How to get a good night sleep
Achieving the right amount of sleep at night is important for maintaining a balanced lifestyle and wellbeing. Those who are unable to complete the recommended amount of sleep typically face negative complications like sleep deprivation and low moods.
Pay attention to how you feel when you wake up. If you experience any aches and pains throughout your body or are simply feeling drained, this is a huge indication that you are not experiencing the best quality of sleep. Along with protecting your mental health, sleeping is supposed to help your body recover. So, if you are waking up feeling worse than you did when you went to bed, it’s a clear sign that something needs to change in your routine.
We know it may feel like it is difficult to get a good night sleep, especially if you typically lay wide awake in your bed for hours. However, it is in fact possible. In this article, we are going to explore the ways in which you can achieve a good night sleep.
Consistent sleep and wake cycle
Sleep problems can stem from irregular sleeping habits. By sleeping at the same time every day you will re-sync your circadian rhythm.
To get back on track, keeping a sleep diary can be very helpful. Based off of your daily routine, set a time you plan to sleep and wake up. If you are unsure on the best time for you, start by noting down the hours where you begin to feel tired. This way, you avoid laying in bed unable to sleep.
Going to sleep and waking up at the same time every day will help your body clock improve the quality of your sleep. Therefore, you should aim to try to maintain this routine on weekends.
If you are someone who has to take frequent naps in order to feel energised, try to limit the nap time periods to 15-30 minutes. This way you shouldn’t find it difficult to fall asleep and stay asleep.
Minimal light exposure
Now that you have set a prefered time to go to sleep, the next thing you must to do is avoid using bright screens around 1-2 hours before you go to bed. The main reason for this is because your phone, computer, and TV give off a blue light which stimulates your mind. As some of you prefer watching TV at night, we suggest you swap this to a different task, such as listening to audio books or relaxing music.
When it has reached the hour you are planning to go to sleep, ensure your room is dark. Close your curtains/blinds and dim any outside room lighting. This will let your body know that it is time to go to sleep.
Now with that said, in the morning, you want to have enough light exposure to wake up your body and mind. One way you could achieve this is by opening as many curtains/blinds as you can.
Ensuring you have an optimised sleeping environment will help you maintain a good nights sleep. Now, this can be easier said than done if you have noisy neighbours or are living on a main road.

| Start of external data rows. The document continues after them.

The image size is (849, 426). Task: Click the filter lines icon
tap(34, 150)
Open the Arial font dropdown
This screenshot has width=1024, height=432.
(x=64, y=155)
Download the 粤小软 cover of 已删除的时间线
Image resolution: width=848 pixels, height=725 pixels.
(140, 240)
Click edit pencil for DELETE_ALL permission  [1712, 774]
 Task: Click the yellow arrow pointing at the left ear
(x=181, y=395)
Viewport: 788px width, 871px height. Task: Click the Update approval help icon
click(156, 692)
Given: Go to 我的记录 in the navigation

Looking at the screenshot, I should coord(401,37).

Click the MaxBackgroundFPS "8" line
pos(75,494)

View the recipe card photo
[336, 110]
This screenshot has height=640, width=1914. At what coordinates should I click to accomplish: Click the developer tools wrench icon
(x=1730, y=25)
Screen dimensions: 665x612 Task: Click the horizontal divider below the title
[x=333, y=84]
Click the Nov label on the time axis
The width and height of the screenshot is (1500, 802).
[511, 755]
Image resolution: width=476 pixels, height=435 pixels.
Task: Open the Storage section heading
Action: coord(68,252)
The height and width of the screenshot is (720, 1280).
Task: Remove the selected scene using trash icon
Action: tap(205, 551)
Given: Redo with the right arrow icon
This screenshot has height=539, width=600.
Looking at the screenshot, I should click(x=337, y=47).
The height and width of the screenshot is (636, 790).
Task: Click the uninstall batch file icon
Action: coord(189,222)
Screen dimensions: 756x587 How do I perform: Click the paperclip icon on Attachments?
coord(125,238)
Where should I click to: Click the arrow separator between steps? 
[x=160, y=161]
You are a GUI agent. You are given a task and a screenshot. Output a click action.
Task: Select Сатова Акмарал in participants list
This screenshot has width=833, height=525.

However, invest in accessories like earplugs to mask out these noises.
Another factor that is sometimes overlooked is the quality of your mattress and bed. Uncomfortable beds can and will contribute to you having trouble sleeping. If you frequently wake up with aches and pains, it may be time to review your sleeping conditions.
Night time routine
A bedtime routine is vital as it helps you wind down from your daily stress and tension. A couple of hours before sleep, we suggest you have a small journal where you can write down the worries you’ve experienced throughout the day. From this, add notes on whether it is in your control or not; if it is, write notes on what you can do to resolve it. This way, you are allowing your thoughts to leave your mind and become processed.
Alternatively, not being able to get good sleep at night could be due to your mind being overstimulated. If you are getting ready for bed, try and not get distracted by other stimulants (phones, TV, emails, etc). Set a time you plan to get ready for bed and focus on doing each step at a time. For example, if you get a bath at night, focus on enjoying and embracing your bathing experience.
Change your daytime habits
Just as important as your nighttime routine, your day-to-day habits can contribute to the quality of sleep you are able to achieve. For example, regular exercise can help contribute to your sleep quality when done in the morning or afternoon. By limiting your caffeine intake for at least 7 hours before you go to bed.
Another change you should make is set an earlier dinner time (that is if you currently eat late) and avoid drinking a high volume of liquids before you go to bed. If you drink a lot of fluids before you go to bed, your sleep will be interrupted with frequent trips to the bathroom.